Project Goals: The issue of redesigning Medicare beneficiary cost sharing has begun to attract the attention of researchers and policymakers. In its June 2010 Report to Congress, MedPAC recommended changing the benefit design of Medicare and the plans that supplement it to promote care coordination and incentivize services with substantial clinical benefit, while protecting low-income beneficiaries from high cost sharing. The goal of this project is to provide a better understanding of the out-of-pocket burden for medical care faced by rural versus urban Medicare beneficiaries, as well as the factors that account for any differences. In this way, efforts to reform Medicare can be informed about the potential implications for rural residents.
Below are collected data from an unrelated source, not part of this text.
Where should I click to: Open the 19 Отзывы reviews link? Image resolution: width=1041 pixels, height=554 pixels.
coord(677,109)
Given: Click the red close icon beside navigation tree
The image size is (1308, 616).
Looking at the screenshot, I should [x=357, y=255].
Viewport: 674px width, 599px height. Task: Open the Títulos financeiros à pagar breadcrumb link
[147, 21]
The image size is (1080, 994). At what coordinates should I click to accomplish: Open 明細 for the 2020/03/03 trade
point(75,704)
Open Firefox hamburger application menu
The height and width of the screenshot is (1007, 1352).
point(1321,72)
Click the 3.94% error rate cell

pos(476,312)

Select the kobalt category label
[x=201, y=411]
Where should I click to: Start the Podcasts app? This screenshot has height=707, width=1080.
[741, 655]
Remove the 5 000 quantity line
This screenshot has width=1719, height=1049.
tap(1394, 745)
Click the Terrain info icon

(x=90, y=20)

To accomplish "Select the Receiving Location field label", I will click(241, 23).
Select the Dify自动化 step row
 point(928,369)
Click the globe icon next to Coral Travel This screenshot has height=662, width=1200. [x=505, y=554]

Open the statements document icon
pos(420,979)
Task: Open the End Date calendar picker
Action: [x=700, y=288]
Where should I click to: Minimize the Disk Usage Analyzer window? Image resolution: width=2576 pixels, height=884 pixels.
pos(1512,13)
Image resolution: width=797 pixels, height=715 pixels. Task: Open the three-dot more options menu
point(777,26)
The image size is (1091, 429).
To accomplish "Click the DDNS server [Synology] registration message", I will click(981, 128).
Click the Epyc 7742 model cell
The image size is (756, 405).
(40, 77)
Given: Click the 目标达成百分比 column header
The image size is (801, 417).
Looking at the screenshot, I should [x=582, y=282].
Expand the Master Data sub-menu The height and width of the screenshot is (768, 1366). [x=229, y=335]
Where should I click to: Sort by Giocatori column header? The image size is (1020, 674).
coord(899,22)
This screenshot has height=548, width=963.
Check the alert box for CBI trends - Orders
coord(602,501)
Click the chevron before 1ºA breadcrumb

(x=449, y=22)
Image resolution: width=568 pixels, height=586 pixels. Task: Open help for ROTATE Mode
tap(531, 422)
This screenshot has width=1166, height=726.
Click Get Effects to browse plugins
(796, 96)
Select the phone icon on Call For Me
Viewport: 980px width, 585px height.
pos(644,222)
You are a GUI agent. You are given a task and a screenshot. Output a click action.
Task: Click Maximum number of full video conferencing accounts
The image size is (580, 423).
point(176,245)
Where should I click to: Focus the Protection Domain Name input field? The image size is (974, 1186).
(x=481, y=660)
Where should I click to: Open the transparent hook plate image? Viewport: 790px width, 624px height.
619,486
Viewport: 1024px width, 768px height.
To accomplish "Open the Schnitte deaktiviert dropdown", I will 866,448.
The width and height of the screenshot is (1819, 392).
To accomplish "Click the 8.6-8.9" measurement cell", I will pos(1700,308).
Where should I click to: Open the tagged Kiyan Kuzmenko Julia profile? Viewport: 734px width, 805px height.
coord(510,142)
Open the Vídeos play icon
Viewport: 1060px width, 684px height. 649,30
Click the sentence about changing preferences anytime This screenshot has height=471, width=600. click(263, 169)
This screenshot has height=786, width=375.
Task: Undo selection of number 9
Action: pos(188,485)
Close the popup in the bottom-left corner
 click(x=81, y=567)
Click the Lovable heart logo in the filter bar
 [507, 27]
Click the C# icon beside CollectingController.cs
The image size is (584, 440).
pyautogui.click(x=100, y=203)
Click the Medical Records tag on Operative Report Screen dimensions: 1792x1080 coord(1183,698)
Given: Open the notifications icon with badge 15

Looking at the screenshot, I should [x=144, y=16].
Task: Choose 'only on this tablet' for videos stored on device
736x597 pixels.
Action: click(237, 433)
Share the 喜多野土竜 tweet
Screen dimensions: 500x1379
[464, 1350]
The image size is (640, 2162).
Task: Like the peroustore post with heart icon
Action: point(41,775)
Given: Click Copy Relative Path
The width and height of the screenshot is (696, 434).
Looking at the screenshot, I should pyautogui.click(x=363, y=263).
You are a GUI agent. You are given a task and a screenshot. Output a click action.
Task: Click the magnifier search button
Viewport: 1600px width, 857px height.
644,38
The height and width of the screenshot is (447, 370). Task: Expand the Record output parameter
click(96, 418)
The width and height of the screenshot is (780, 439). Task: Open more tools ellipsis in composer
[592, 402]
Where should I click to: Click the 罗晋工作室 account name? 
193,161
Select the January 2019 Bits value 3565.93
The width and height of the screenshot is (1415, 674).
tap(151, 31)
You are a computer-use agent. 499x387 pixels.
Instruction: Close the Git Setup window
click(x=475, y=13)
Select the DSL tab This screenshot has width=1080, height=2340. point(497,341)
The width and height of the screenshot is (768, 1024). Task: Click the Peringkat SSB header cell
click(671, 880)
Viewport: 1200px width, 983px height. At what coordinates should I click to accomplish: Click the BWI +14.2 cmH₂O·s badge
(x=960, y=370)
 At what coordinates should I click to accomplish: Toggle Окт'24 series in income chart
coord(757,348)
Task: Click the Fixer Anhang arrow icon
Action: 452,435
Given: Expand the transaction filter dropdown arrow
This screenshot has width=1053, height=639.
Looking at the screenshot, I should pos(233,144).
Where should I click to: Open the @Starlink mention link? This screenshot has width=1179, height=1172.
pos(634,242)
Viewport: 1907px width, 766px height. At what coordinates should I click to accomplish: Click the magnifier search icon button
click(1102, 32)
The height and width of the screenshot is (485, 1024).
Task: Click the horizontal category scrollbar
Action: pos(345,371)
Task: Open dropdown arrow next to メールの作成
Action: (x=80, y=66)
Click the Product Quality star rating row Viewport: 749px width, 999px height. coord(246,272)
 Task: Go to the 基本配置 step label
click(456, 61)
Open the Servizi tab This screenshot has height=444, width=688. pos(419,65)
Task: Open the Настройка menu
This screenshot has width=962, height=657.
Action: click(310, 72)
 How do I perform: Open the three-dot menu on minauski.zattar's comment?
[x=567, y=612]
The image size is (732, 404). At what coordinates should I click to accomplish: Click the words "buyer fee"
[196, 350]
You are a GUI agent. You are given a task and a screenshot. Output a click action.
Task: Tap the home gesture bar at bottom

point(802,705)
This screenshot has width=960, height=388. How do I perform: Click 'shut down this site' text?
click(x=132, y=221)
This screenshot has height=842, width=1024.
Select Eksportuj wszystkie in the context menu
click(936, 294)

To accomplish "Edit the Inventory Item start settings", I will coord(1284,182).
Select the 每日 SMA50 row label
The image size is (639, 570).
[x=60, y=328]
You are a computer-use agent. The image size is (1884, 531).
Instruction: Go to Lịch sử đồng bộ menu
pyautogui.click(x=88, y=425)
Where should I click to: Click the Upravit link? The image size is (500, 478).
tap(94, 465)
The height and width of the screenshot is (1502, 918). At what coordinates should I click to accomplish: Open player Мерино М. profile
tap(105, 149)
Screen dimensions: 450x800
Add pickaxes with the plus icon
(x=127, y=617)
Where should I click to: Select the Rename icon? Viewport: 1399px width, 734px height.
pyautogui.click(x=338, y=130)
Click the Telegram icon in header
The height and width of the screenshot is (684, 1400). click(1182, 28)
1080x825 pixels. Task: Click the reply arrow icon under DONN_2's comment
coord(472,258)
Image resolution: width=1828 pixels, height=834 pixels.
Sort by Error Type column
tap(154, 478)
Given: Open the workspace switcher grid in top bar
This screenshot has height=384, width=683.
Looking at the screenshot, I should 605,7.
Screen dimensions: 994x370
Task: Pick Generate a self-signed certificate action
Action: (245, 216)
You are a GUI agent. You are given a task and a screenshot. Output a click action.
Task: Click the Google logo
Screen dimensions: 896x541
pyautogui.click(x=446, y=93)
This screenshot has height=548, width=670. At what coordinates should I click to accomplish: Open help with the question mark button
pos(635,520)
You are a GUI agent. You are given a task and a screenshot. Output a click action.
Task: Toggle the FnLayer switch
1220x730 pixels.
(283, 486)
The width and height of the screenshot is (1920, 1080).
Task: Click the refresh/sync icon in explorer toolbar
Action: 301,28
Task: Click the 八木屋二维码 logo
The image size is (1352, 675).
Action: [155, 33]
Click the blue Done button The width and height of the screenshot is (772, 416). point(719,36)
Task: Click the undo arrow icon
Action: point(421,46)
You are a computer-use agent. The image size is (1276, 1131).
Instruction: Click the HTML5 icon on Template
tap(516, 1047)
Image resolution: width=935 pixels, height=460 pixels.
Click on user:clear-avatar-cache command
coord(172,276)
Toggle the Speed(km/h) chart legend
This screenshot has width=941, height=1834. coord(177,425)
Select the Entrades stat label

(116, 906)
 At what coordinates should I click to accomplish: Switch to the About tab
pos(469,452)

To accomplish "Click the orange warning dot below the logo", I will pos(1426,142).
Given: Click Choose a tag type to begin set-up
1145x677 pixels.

Methods: This study will use the 2006-2009 panels of the Medical Expenditure Panel Survey (MEPS) to identify the extent to which the out-of-pocket costs experienced by rural community-dwelling Medicare beneficiaries differ from those of their urban counterparts. Separate analyses will be conducted for the elderly beneficiary population and for those whose Medicare eligibility is the result of a disabling condition. Using bivariate and multivariate techniques, we will identify whether rural-urban differences exist in aggregate out-of-pocket costs, and for different health care services, and what factors account for any observed differences.

Anticipated Products/Products: Anticipated products include a working paper, a research and policy brief, and, if warranted, submission to a peer-reviewed journal such as the Journal of Rural Health, Health Affairs, or The Gerontologist. Additionally, abstracts will be submitted for presentation at the annual meetings of the National Rural Health Association and AcademyHealth.